Digitalization leads TransUnion’s Trends and Outlook Report for Personal, Commercial and Life Insurance in 2023
CHICAGO, Jan. 12, 2023 (GLOBE NEWSWIRE) — More than four in 10 consumers go online or use an app when shopping for life insurance, according to a new TransUnion (NYSE: TRU) report. This is a significant shift as the vast majority of consumers traditionally purchase their life insurance policies through an agent.
However, this is also very much on-trend as the insurance industry undergoes an evolution toward digitalization across all segments and policy touchpoints, as detailed in TransUnion’s Insurance Trends and 2023 Outlook Report.
To help prepare insurers for what’s next, TransUnion conducted a survey of 2,907 U.S. adult consumers with active auto, homeowners, renters and/or life insurance policies during October 2022. The findings highlight consumer attitudes towards online insurance shopping, auto telematics, policy servicing, submitting claims and more.
“Across the board, we are observing consumers increasingly looking for digital experiences when it comes to engaging with insurers,” said Mark McElroy, executive vice president and head of TransUnion’s insurance business. “Importantly, we’re seeing the life insurance industry making strides to meet consumer expectations.”
One of the most important advancements in the life insurance space is that companies are streamlining what was once a very cumbersome process. Applicants had to submit to blood draws and physical exams to obtain a basic quote. Insurers can now leverage rich data sources, including medical scores and credit-based scores that expedite the underwriting process and eliminate the need for in-person home visits or invasive testing.
While this is good news for consumers already in the market, the survey found more than one third (34%) of consumers do not have a life insurance policy. The top reason given for this choice was that they don’t believe they need one—underscoring the need for insurers to make their value proposition more clear.
To this end, marketing efforts are becoming more sophisticated. Insurers are creating direct-to-consumer brands that complement and enhance agent-driven sales by providing education to consumers, using clear language to help them understand how to bundle life insurance policies with other financial products.
Mismatched supply/demand in commercial insurance digital offerings
In the commercial insurance space, TransUnion’s survey revealed that 91% of respondents would be willing to get a quote online for commercial insurance; however, only 28% have actually done so. This represents a gap in offerings from commercial insurers and a huge opportunity for companies willing to invest in a more streamlined and automated process.
In addition, TransUnion’s report found two-thirds of respondents said their rates increased — and 20% said they went up by double digits. While profitability for insurers is important, dramatic rate hikes for businesses already burdened by inflation could backfire and drive customers to shop for lower premiums.

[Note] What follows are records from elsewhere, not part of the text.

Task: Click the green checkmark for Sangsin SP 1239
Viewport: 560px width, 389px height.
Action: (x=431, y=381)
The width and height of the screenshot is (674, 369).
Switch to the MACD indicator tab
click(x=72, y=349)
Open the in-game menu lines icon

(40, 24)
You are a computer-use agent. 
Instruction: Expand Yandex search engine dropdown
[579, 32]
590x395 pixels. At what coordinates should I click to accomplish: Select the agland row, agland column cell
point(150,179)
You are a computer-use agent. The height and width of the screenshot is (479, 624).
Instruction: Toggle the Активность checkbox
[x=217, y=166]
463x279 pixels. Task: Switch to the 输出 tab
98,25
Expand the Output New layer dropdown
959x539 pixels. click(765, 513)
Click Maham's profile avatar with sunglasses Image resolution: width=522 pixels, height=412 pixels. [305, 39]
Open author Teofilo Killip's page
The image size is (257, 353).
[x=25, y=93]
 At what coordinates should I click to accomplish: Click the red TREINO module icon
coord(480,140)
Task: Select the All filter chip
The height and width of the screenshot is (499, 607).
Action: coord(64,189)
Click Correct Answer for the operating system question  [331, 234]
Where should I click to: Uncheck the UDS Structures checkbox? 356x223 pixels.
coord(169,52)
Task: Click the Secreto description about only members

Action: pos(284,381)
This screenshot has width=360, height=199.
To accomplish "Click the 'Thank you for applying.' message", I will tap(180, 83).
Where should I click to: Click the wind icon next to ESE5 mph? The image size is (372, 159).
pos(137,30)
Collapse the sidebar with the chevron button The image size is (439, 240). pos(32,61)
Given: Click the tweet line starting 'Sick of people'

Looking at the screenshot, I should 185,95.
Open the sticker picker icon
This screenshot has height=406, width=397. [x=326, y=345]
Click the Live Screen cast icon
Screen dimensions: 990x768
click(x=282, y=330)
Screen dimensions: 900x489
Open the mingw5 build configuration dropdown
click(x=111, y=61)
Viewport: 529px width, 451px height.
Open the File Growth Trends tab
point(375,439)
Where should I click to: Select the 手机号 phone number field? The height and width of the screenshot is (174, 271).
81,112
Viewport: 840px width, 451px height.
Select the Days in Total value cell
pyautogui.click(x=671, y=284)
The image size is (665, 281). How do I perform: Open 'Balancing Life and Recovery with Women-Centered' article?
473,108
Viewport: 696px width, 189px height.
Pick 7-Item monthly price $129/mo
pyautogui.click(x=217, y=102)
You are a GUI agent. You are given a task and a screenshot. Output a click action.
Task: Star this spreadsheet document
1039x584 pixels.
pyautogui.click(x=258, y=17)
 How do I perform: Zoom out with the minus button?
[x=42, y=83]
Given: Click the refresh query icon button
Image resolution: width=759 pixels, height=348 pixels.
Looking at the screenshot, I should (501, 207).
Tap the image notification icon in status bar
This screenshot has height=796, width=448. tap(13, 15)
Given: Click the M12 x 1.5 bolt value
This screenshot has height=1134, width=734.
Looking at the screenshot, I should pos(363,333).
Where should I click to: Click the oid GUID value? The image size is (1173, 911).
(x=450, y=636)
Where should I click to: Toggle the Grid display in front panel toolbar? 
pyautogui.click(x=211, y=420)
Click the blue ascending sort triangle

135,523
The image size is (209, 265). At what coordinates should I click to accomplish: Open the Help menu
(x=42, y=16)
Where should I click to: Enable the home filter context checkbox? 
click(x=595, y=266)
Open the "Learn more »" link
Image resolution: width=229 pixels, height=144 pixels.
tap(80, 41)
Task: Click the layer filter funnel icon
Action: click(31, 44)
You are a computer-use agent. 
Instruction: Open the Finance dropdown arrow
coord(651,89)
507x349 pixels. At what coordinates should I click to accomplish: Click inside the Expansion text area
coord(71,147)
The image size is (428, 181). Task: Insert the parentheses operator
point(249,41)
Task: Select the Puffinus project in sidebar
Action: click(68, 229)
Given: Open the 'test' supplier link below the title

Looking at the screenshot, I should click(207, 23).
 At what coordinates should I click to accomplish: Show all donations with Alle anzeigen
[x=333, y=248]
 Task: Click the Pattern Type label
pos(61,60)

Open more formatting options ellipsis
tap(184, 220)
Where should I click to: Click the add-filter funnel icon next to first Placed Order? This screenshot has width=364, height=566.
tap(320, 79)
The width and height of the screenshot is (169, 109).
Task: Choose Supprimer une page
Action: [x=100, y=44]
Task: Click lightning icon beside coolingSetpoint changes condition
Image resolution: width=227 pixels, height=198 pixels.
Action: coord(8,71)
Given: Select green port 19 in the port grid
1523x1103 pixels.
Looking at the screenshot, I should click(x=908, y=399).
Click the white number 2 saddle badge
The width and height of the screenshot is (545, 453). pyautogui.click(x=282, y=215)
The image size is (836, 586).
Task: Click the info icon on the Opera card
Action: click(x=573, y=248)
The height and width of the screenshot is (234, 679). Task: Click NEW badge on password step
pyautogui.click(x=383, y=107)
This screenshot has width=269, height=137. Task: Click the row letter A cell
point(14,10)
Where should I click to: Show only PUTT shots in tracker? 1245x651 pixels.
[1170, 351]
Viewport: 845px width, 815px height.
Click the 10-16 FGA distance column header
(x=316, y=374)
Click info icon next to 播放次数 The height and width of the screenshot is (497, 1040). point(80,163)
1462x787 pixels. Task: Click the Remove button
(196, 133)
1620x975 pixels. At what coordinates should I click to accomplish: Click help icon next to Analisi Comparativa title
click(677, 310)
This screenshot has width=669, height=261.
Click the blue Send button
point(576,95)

“Rate increases are only going to carry companies so far toward profitability, and customers are increasingly at their limits,” said McElroy. “Creating opportunities to provide customers efficient quoting and underwriting, in addition to valuable coverage packages, is one of the best alternative strategies to a better bottom line.”
Personal lines plateaus in its digitalization journey
The personal lines insurance industry is facing similar challenges. With a limited ability to raise rates and a significant amount of digitalization already achieved, insurers now must fine-tune efforts to stay competitive and profitable.
One area in which insurers may want to focus resources is diversifying and optimizing their marketing spend across channels. Access to data can help marketers reach the best prospective consumers more effectively in the channels where they’re most likely to respond.
After an initial surge in early 2022, telematics adoption remained almost flat throughout the year, with 60% of consumers who were offered a telematics program opting in to participate. While most reported being satisfied with their program, some did see their rates increase, which may hinder continued adoption.
“The value proposition of telematics is that consumers give up some sense of privacy or autonomy to provide insurers a demonstrably safe driving record in real-time,” said McElroy. “If they’re not seeing that translate into lower rates, or if their rates actually increase, some may not continue with the program.”
Please click here to download a full version of the TransUnion Insurance Trends and 2023 Outlook Report.
This online consumer survey of 2,907 U.S. adults, who were 18 years of age and older, was conducted October 20-28, 2022 by TransUnion in collaboration with third-party research provider, Dynata. To ensure general population sample representativeness across United States resident demographics, the survey included quotas to balance responses to the census statistics on the dimensions of age, gender, household income, race and region. Generations are defined as follows: Gen Z, born 1995–2004; Millennials, born 1980–1994; Gen X, born 1965–1979; and Baby Boomers, born 1944–1964. These research results are unweighted and statistically significant at a 95% confidence level within ±1.82 percentage points based on calculated error margin.